[Stored records]
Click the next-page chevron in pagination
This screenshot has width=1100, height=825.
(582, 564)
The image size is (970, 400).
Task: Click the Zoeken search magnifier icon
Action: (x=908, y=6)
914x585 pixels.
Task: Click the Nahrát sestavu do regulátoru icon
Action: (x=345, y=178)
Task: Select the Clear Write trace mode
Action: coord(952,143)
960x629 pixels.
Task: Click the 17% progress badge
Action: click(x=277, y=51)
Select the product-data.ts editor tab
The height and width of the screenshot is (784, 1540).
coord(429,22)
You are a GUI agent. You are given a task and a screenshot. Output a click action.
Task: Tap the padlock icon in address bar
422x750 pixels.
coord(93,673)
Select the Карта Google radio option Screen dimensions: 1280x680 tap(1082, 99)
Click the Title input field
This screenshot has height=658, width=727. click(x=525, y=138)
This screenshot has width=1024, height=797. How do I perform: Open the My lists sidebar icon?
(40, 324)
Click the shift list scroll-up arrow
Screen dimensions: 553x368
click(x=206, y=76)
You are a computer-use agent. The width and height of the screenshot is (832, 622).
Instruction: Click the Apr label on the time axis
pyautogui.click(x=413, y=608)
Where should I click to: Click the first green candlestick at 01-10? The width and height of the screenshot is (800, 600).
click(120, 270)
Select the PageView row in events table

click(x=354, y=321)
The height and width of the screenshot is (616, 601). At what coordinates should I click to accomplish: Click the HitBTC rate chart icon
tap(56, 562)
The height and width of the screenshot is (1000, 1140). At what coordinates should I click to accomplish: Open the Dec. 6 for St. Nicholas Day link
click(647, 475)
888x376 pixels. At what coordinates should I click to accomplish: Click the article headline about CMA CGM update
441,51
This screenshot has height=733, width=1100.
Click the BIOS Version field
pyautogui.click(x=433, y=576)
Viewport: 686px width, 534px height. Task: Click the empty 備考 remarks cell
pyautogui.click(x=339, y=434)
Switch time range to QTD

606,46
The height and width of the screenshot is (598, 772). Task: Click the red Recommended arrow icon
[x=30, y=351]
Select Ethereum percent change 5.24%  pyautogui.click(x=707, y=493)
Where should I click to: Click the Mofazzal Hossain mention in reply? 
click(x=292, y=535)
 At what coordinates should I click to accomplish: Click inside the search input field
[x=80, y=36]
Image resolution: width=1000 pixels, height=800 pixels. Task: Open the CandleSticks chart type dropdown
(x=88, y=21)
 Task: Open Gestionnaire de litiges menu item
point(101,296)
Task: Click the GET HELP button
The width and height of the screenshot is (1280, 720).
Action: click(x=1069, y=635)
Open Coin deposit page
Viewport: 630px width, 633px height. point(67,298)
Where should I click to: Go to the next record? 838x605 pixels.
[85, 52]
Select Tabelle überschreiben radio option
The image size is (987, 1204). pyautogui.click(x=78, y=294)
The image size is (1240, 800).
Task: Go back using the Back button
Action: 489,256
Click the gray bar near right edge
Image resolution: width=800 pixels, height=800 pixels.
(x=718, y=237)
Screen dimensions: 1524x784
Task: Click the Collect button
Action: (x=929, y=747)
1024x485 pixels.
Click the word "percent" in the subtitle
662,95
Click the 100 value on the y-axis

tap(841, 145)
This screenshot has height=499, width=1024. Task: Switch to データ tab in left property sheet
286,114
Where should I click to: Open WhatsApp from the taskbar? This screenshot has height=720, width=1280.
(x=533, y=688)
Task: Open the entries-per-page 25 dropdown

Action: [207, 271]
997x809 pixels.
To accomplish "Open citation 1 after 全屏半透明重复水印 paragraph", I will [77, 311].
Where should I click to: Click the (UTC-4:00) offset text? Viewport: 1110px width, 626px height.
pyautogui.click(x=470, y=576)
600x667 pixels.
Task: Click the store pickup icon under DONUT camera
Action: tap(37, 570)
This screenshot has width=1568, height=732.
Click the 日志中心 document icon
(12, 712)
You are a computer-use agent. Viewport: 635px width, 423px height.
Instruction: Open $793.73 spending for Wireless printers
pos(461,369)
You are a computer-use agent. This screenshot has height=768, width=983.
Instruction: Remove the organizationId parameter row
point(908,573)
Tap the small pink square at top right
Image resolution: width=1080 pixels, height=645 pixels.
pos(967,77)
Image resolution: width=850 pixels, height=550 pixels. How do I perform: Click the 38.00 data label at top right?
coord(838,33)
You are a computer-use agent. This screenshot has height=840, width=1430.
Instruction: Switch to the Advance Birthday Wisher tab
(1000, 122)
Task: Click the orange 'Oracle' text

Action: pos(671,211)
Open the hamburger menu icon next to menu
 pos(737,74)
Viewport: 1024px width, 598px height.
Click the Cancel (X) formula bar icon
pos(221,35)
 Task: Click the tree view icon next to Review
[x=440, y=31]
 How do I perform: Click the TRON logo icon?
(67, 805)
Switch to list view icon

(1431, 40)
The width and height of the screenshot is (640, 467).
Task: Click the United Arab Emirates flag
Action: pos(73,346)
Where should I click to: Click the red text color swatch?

### [Required action]
Please write out the lines that run from the one with "Instruction: Remove the" to the end of the records, both included, exactly as they appear.

### [Exercise solution]
Instruction: Remove the organizationId parameter row
point(908,573)
Tap the small pink square at top right
Image resolution: width=1080 pixels, height=645 pixels.
pos(967,77)
Image resolution: width=850 pixels, height=550 pixels. How do I perform: Click the 38.00 data label at top right?
coord(838,33)
You are a computer-use agent. This screenshot has height=840, width=1430.
Instruction: Switch to the Advance Birthday Wisher tab
(1000, 122)
Task: Click the orange 'Oracle' text

Action: pos(671,211)
Open the hamburger menu icon next to menu
 pos(737,74)
Viewport: 1024px width, 598px height.
Click the Cancel (X) formula bar icon
pos(221,35)
 Task: Click the tree view icon next to Review
[x=440, y=31]
 How do I perform: Click the TRON logo icon?
(67, 805)
Switch to list view icon

(1431, 40)
The width and height of the screenshot is (640, 467).
Task: Click the United Arab Emirates flag
Action: pos(73,346)
Where should I click to: Click the red text color swatch?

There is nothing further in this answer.